1609 in science
The year 1609 in science and technology involved some significant events.
Astronomy
- July 26 – English scientist Thomas Harriot becomes the first to draw an astronomical object after viewing it through a telescope: he draws a map of the Moon, preceding Galileo by several months.
- Johannes Kepler publishes Astronomia nova, containing his first two laws of planetary motion.
Biology
- Charles Butler publishes The Feminine Monarchie, or, A Treatise Concerning Bees.
Exploration
- April 4 – Henry Hudson sets out from Amsterdam in the Halve Maen.
- * August 28 – Hudson finds Delaware Bay.
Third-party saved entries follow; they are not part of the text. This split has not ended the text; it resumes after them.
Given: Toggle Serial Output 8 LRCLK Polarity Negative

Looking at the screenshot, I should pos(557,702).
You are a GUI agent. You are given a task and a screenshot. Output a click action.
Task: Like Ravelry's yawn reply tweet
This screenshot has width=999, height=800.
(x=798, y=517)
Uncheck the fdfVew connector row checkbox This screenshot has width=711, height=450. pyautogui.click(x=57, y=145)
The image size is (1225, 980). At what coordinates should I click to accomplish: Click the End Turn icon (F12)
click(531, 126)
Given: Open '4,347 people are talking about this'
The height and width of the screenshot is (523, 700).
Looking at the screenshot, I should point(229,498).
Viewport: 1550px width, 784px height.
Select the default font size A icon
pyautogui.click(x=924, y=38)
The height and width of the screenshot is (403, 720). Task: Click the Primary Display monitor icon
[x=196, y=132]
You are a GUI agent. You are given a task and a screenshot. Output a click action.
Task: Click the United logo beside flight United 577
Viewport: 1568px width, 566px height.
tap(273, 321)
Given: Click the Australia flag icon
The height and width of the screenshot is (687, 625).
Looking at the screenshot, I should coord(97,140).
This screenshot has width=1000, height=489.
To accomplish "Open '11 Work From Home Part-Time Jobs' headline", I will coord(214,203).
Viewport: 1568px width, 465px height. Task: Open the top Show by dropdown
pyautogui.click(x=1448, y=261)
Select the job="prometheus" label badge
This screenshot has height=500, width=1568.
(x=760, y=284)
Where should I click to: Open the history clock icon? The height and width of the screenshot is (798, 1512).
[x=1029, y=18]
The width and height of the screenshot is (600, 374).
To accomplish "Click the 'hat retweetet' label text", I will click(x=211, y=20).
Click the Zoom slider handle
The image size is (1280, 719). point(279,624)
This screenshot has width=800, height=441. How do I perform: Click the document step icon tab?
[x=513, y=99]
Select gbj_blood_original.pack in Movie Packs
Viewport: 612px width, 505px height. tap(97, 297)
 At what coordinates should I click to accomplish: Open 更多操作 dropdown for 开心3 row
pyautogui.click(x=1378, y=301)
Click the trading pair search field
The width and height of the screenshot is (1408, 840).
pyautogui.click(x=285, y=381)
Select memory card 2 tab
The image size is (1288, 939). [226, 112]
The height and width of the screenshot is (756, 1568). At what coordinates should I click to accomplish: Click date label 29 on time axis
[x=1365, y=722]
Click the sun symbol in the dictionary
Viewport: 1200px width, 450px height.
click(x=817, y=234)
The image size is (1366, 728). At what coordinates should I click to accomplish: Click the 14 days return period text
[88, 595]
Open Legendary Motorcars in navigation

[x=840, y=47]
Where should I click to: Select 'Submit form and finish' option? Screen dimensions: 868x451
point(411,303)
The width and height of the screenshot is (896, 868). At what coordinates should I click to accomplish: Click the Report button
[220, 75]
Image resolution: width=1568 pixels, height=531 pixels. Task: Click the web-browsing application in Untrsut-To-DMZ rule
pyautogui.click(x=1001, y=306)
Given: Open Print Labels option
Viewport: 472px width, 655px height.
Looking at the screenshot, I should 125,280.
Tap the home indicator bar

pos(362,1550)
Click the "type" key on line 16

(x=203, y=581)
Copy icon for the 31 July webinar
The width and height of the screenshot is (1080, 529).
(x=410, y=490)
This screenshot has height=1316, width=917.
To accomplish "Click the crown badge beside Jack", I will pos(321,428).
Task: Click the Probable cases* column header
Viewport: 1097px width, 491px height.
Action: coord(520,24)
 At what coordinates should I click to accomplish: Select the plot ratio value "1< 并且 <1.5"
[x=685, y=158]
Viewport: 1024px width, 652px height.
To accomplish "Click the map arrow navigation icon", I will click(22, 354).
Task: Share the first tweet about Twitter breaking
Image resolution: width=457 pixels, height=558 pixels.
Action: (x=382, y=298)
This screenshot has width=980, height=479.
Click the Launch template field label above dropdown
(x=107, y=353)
- * September 11–12 – Hudson sails into Upper New York Bay and begins a journey up the Hudson River.
Medicine
- Louise Bourgeois Boursier publishes Diverse Observations on Sterility; Loss of the Ovum after Fecundation, Fecundity and Childbirth; Diseases of Women and of Newborn Infants in Paris, the first book on obstetrics written by a woman.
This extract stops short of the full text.